How far back can the Income Tax Department issue a notice? (master time-limit table)
The Income Tax Department can issue a notice only within the statutory limit fixed for that notice type, ranging from 3 months for a scrutiny notice to about 5 years for high-value reassessment. For a normal reassessment the outer limit is 3 years from the end of the relevant assessment year; it extends to roughly 5 years (5 years 3 months) only when the income that escaped assessment is Rs 50 lakh or more. Routine processing notices are far tighter: 9 months for a 143(1) intimation and 3 months for a 143(2) scrutiny notice, both counted from the end of the financial year in which the return was filed.

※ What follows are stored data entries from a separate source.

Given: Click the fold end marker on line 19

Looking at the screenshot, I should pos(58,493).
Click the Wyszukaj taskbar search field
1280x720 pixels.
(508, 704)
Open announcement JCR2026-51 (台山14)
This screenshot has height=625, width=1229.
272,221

The table below states every limit, its trigger, your response window, and the section that fixes it.
| Notice / order type | Time limit to ISSUE | Trigger event | Your response window | Consequence if the limit lapses | Statutory basis |
|---|---|---|---|---|---|
| Intimation after processing | 9 months from end of FY in which return is filed | CPC processes the filed return; arithmetic/AIS mismatch | 30 days (for a 143(1)(a) proposed adjustment) | Intimation time-barred; return stands as filed, no adjustment possible | First proviso to s.143(1), IT Act 1961 |
| Defective return | No separate outer limit; issued within the 143(1) window (9 months) | Return filed but incomplete/wrong form/missing schedule | 15 days from intimation (AO may extend) | If you don't cure: return treated as invalid (never filed) | s.139(9), IT Act 1961 |
| Inquiry before assessment | No fixed outer limit; must precede the assessment time-bar; accounts older than 3 years before the previous year cannot be demanded | AO needs your return or documents | As stated in notice (commonly 15 days) | Assessment itself can become time-barred; but notice has no standalone limit | s.142(1) & its proviso, IT Act 1961 |
| Scrutiny assessment | 3 months from end of FY in which return is furnished | Return selected for detailed scrutiny (CASS/manual) | As stated in notice (commonly 15 days) | Scrutiny invalid; any s.143(3) order can be quashed (jurisdictional) | Proviso to s.143(2), IT Act 1961 (Finance Act 2016) |
| Reassessment: normal | 3 years (3 years 3 months) from end of relevant AY | Information suggests income escaped assessment | File return within 3 months from end of month of notice | Notice void/time-barred; can be quashed | s.149(1)(a) r/w s.148, 148A, IT Act 1961 (Finance (No.2) Act 2024) |
| Reassessment: income ≥ Rs 50 lakh | ≈ 5 years (5 years 3 months) from end of relevant AY | Escaped income of Rs 50 lakh+ shown as asset/expenditure/entry | File return within 3 months from end of month of notice | Notice void/time-barred; can be quashed | s.149(1)(b) r/w s.148, 148A, IT Act 1961 (Finance (No.2) Act 2024) |
| Demand notice | No independent limit; issued with the order that creates the demand | Assessment/penalty/rectification order raises a payable sum | Pay within 30 days of service | 1% per month interest u/s 220(2); recovery proceedings | s.156 & s.220(1), IT Act 1961 |
| Refund adjustment intimation | No fixed limit; but prior intimation is mandatory before set-off | Refund due while a prior-year demand is outstanding | 30 days (respond promptly; CPC may specify 21) | Adjustment made without prior intimation is invalid | s.245, IT Act 1961 |
| Rectification of mistake | Department may rectify within 4 years from end of FY in which the order was passed | Mistake apparent from the record | If you apply, AO must dispose within 6 months from end of month of receipt | Order cannot be rectified after 4 years | s.154(7)–(8), IT Act 1961 |
These are the issue limits, the deadlines that bind the department, and they are separate from your response windows, the days you get to reply once a notice reaches you. Every value in the table reflects the law after the Finance (No. 2) Act 2024 amended Section 149, so it answers how many years back an income tax notice can legally reach you.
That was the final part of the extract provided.